**Exercise brief:** Look for the word "with" in the data below, and copy every line that holds it.

**Records supplied:**
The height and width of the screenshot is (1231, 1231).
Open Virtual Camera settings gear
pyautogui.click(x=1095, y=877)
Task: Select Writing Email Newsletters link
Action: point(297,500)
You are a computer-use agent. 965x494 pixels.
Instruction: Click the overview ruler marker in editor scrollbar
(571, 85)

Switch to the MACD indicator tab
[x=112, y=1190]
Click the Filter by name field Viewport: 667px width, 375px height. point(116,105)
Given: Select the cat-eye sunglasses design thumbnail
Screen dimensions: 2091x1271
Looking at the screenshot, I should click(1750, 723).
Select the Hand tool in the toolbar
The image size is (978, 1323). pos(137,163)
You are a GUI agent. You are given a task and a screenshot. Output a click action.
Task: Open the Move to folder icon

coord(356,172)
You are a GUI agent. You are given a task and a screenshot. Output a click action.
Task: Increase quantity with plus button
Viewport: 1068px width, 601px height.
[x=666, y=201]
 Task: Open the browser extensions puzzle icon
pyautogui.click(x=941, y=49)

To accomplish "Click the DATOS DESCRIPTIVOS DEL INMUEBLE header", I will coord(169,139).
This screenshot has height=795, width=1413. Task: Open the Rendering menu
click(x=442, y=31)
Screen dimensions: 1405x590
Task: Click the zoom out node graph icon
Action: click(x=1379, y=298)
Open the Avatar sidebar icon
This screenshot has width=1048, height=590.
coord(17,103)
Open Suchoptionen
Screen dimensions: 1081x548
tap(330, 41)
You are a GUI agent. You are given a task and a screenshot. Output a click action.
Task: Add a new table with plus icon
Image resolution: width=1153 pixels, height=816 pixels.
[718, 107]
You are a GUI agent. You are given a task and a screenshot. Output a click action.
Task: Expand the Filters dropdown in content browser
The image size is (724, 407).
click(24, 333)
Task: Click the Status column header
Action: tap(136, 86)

**Task solution:**
Task: Increase quantity with plus button
Task: Add a new table with plus icon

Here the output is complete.